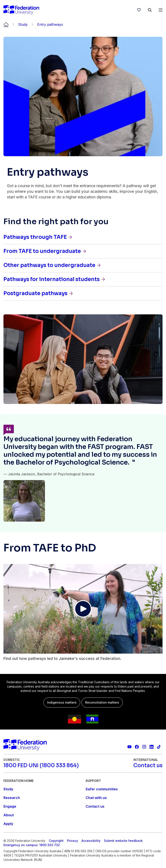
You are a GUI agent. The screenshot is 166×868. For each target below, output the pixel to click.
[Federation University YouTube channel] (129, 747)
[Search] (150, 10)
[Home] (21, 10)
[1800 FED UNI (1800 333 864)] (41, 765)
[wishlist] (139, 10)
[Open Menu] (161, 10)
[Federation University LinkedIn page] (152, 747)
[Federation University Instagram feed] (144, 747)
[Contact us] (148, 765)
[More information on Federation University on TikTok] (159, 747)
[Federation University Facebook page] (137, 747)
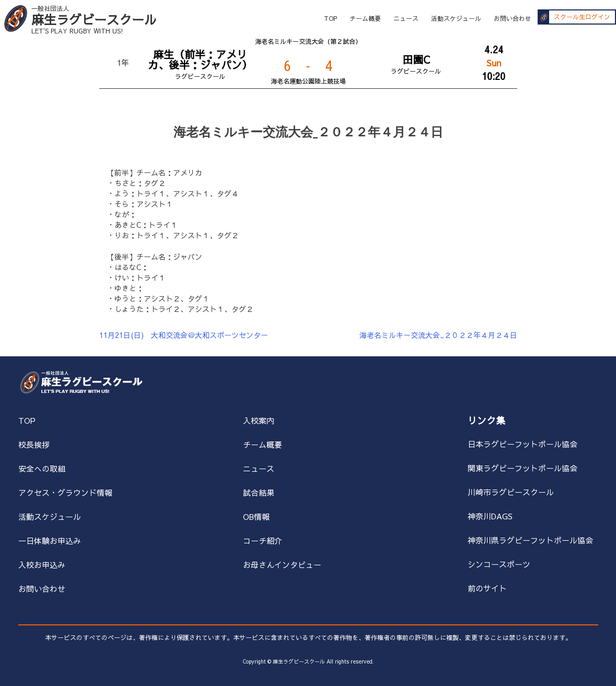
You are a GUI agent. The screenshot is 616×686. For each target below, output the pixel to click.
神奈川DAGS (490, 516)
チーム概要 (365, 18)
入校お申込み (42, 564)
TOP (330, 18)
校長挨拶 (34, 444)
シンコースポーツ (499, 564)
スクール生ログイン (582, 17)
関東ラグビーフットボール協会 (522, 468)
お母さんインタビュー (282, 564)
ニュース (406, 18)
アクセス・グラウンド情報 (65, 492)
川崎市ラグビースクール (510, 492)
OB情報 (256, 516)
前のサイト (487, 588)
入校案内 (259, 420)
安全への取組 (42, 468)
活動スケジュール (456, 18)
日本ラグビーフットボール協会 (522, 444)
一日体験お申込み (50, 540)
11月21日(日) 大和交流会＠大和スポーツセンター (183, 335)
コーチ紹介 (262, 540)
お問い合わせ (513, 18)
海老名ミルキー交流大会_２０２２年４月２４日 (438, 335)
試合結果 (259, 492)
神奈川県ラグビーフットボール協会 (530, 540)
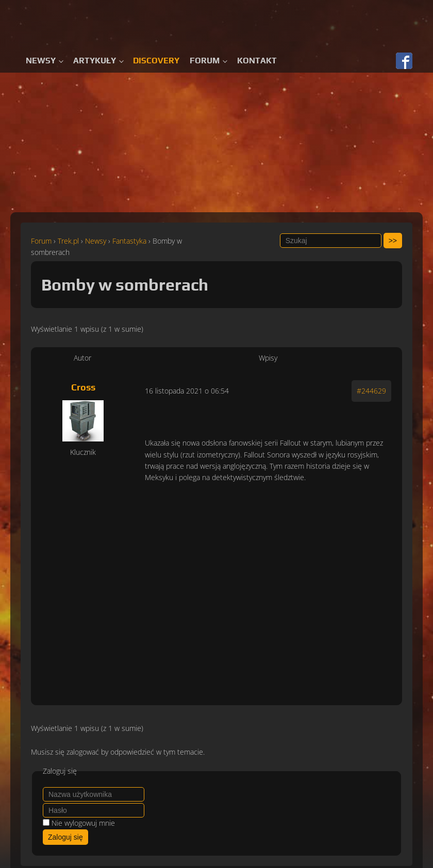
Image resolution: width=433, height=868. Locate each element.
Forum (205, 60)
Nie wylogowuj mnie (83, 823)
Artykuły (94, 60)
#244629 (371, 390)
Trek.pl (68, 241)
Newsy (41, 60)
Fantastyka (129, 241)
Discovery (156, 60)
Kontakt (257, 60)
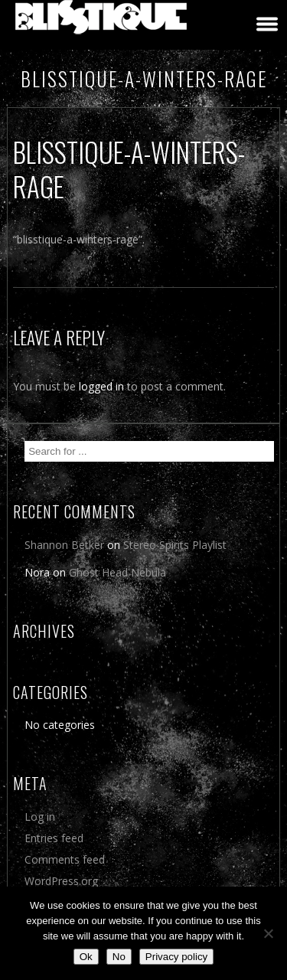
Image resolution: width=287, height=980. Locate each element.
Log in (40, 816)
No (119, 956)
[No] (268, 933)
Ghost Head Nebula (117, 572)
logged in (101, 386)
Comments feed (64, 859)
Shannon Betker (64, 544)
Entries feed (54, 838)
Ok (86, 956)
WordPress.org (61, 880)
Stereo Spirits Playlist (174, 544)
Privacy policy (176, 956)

* * *

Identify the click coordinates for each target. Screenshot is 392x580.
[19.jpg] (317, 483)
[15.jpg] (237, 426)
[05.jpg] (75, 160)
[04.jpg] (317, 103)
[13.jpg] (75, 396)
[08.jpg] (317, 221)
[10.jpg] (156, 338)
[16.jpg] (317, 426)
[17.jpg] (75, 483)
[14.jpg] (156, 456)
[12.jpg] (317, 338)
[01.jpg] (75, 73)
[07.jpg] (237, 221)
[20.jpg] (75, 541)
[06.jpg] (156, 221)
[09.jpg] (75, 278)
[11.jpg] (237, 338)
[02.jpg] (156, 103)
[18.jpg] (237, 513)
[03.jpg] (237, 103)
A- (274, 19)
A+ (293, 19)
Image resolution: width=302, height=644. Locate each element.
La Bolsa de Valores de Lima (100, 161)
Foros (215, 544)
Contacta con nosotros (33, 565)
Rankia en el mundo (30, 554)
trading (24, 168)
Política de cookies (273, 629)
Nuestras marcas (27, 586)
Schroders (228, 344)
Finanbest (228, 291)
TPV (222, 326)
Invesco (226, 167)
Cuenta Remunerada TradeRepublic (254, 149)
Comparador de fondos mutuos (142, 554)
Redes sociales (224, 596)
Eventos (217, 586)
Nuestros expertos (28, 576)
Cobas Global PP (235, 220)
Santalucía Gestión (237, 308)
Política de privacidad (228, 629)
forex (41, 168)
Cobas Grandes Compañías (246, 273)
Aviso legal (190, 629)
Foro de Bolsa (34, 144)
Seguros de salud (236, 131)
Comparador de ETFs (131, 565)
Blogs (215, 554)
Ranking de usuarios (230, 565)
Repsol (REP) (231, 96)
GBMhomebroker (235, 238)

• **Stated goal**: Rescale the listing from the line with "You are a GUI agent. The screenshot is 166×868." through the line with "ニュース (406, 18)", both included. Write out every line again, requests included, with each click coordinate in the answers multiplied by 2.55 and rounded to a whole number, halves up, and omit the pictures.

• **Expected answer**:
You are a GUI agent. The screenshot is 166×868. For each target below, output the pixel to click.
[Federation University YouTube channel] (329, 1905)
[Search] (383, 26)
[Home] (54, 26)
[1800 FED UNI (1800 333 864)] (105, 1951)
[wishlist] (354, 26)
[Open Menu] (411, 26)
[Federation University LinkedIn page] (388, 1905)
[Federation University Instagram feed] (367, 1905)
[Contact us] (377, 1951)
[More information on Federation University on TikTok] (405, 1905)
[Federation University Facebook page] (349, 1905)
You are a GUI agent. The screenshot is 616×686. For each target below, output the pixel to click.
神奈川DAGS (1250, 1316)
チーム概要 (931, 46)
入校お申込み (107, 1438)
TOP (842, 46)
校長挨拶 (87, 1132)
シンコースポーツ (1272, 1438)
スクール生ログイン (1484, 43)
関東ラグビーフットボール協会 (1331, 1193)
お母さんインタビュー (719, 1438)
ニュース (1035, 46)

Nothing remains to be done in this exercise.